• _Requirement_
Every record below, from first to last: print it exactly as shown.

Saved entries

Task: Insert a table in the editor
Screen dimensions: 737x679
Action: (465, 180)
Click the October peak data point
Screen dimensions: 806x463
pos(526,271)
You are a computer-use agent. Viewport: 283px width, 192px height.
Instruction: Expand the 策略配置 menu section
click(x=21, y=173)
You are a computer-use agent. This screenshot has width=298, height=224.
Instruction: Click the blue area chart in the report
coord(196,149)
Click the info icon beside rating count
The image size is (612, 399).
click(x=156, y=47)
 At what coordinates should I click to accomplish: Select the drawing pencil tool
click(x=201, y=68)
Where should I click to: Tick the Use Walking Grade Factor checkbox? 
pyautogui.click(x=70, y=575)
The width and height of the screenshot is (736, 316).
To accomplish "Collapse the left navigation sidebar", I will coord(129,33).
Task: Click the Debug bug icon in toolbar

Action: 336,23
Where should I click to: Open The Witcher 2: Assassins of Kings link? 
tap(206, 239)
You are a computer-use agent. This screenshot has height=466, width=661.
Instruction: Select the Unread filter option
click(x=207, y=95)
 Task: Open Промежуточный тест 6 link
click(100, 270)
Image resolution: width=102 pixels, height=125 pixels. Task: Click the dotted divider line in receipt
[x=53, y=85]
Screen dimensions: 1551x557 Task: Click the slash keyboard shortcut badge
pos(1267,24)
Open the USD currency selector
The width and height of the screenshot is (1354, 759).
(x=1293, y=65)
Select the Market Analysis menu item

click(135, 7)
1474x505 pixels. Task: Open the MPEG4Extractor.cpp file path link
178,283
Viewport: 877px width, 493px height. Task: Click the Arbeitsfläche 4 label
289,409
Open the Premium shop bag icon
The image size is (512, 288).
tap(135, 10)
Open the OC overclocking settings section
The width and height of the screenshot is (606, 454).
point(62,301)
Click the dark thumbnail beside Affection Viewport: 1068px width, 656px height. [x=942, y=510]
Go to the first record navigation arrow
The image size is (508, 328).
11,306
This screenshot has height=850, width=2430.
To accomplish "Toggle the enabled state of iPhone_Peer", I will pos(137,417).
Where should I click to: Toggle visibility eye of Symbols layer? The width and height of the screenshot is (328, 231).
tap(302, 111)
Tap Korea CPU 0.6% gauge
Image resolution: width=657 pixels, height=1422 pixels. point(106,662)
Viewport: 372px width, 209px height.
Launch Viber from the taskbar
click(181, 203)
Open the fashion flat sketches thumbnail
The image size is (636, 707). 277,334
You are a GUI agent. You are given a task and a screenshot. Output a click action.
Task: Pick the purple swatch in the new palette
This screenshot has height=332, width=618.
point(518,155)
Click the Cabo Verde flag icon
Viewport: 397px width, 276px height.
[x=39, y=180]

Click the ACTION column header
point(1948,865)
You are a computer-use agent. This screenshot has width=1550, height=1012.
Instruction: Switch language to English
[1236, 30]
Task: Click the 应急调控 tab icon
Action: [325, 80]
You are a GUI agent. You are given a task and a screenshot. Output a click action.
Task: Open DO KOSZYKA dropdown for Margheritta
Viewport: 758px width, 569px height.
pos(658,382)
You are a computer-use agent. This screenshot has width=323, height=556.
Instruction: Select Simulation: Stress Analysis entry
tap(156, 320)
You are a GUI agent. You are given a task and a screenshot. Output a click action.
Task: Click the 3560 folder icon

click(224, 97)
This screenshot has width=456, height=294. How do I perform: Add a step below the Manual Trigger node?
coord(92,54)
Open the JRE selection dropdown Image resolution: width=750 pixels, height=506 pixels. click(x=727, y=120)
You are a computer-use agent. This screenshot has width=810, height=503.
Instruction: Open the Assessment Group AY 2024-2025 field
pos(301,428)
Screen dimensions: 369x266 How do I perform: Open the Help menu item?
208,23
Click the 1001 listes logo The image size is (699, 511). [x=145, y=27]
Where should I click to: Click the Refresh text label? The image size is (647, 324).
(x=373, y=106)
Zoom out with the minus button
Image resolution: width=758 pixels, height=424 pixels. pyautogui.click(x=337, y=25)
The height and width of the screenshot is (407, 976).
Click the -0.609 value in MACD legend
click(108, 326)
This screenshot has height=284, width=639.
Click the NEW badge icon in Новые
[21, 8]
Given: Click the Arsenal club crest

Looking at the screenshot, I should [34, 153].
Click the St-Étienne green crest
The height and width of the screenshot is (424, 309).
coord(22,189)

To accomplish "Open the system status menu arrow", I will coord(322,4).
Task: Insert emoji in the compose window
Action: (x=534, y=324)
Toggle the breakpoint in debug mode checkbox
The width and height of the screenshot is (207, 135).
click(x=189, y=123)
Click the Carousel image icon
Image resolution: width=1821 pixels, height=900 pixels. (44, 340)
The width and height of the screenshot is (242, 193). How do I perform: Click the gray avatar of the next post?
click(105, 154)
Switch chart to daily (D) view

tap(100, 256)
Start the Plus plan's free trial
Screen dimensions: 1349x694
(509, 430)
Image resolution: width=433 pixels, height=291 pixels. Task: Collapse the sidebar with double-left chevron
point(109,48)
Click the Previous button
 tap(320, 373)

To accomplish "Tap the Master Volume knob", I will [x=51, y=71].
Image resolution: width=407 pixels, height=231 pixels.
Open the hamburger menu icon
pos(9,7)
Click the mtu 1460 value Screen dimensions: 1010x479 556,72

• _Exercise response_
Task: Insert a table in the editor
Screen dimensions: 737x679
Action: (465, 180)
Click the October peak data point
Screen dimensions: 806x463
pos(526,271)
You are a computer-use agent. Viewport: 283px width, 192px height.
Instruction: Expand the 策略配置 menu section
click(x=21, y=173)
You are a computer-use agent. This screenshot has width=298, height=224.
Instruction: Click the blue area chart in the report
coord(196,149)
Click the info icon beside rating count
The image size is (612, 399).
click(x=156, y=47)
 At what coordinates should I click to accomplish: Select the drawing pencil tool
click(x=201, y=68)
Where should I click to: Tick the Use Walking Grade Factor checkbox? 
pyautogui.click(x=70, y=575)
The width and height of the screenshot is (736, 316).
To accomplish "Collapse the left navigation sidebar", I will coord(129,33).
Task: Click the Debug bug icon in toolbar

Action: 336,23
Where should I click to: Open The Witcher 2: Assassins of Kings link? 
tap(206, 239)
You are a computer-use agent. This screenshot has height=466, width=661.
Instruction: Select the Unread filter option
click(x=207, y=95)
 Task: Open Промежуточный тест 6 link
click(100, 270)
Image resolution: width=102 pixels, height=125 pixels. Task: Click the dotted divider line in receipt
[x=53, y=85]
Screen dimensions: 1551x557 Task: Click the slash keyboard shortcut badge
pos(1267,24)
Open the USD currency selector
The width and height of the screenshot is (1354, 759).
(x=1293, y=65)
Select the Market Analysis menu item

click(135, 7)
1474x505 pixels. Task: Open the MPEG4Extractor.cpp file path link
178,283
Viewport: 877px width, 493px height. Task: Click the Arbeitsfläche 4 label
289,409
Open the Premium shop bag icon
The image size is (512, 288).
tap(135, 10)
Open the OC overclocking settings section
The width and height of the screenshot is (606, 454).
point(62,301)
Click the dark thumbnail beside Affection Viewport: 1068px width, 656px height. [x=942, y=510]
Go to the first record navigation arrow
The image size is (508, 328).
11,306
This screenshot has height=850, width=2430.
To accomplish "Toggle the enabled state of iPhone_Peer", I will pos(137,417).
Where should I click to: Toggle visibility eye of Symbols layer? The width and height of the screenshot is (328, 231).
tap(302, 111)
Tap Korea CPU 0.6% gauge
Image resolution: width=657 pixels, height=1422 pixels. point(106,662)
Viewport: 372px width, 209px height.
Launch Viber from the taskbar
click(181, 203)
Open the fashion flat sketches thumbnail
The image size is (636, 707). 277,334
You are a GUI agent. You are given a task and a screenshot. Output a click action.
Task: Pick the purple swatch in the new palette
This screenshot has height=332, width=618.
point(518,155)
Click the Cabo Verde flag icon
Viewport: 397px width, 276px height.
[x=39, y=180]

Click the ACTION column header
point(1948,865)
You are a computer-use agent. This screenshot has width=1550, height=1012.
Instruction: Switch language to English
[1236, 30]
Task: Click the 应急调控 tab icon
Action: [325, 80]
You are a GUI agent. You are given a task and a screenshot. Output a click action.
Task: Open DO KOSZYKA dropdown for Margheritta
Viewport: 758px width, 569px height.
pos(658,382)
You are a computer-use agent. This screenshot has width=323, height=556.
Instruction: Select Simulation: Stress Analysis entry
tap(156, 320)
You are a GUI agent. You are given a task and a screenshot. Output a click action.
Task: Click the 3560 folder icon

click(224, 97)
This screenshot has width=456, height=294. How do I perform: Add a step below the Manual Trigger node?
coord(92,54)
Open the JRE selection dropdown Image resolution: width=750 pixels, height=506 pixels. click(x=727, y=120)
You are a computer-use agent. This screenshot has width=810, height=503.
Instruction: Open the Assessment Group AY 2024-2025 field
pos(301,428)
Screen dimensions: 369x266 How do I perform: Open the Help menu item?
208,23
Click the 1001 listes logo The image size is (699, 511). [x=145, y=27]
Where should I click to: Click the Refresh text label? The image size is (647, 324).
(x=373, y=106)
Zoom out with the minus button
Image resolution: width=758 pixels, height=424 pixels. pyautogui.click(x=337, y=25)
The height and width of the screenshot is (407, 976).
Click the -0.609 value in MACD legend
click(108, 326)
This screenshot has height=284, width=639.
Click the NEW badge icon in Новые
[21, 8]
Given: Click the Arsenal club crest

Looking at the screenshot, I should [34, 153].
Click the St-Étienne green crest
The height and width of the screenshot is (424, 309).
coord(22,189)

To accomplish "Open the system status menu arrow", I will coord(322,4).
Task: Insert emoji in the compose window
Action: (x=534, y=324)
Toggle the breakpoint in debug mode checkbox
The width and height of the screenshot is (207, 135).
click(x=189, y=123)
Click the Carousel image icon
Image resolution: width=1821 pixels, height=900 pixels. (44, 340)
The width and height of the screenshot is (242, 193). How do I perform: Click the gray avatar of the next post?
click(105, 154)
Switch chart to daily (D) view

tap(100, 256)
Start the Plus plan's free trial
Screen dimensions: 1349x694
(509, 430)
Image resolution: width=433 pixels, height=291 pixels. Task: Collapse the sidebar with double-left chevron
point(109,48)
Click the Previous button
 tap(320, 373)

To accomplish "Tap the Master Volume knob", I will [x=51, y=71].
Image resolution: width=407 pixels, height=231 pixels.
Open the hamburger menu icon
pos(9,7)
Click the mtu 1460 value Screen dimensions: 1010x479 556,72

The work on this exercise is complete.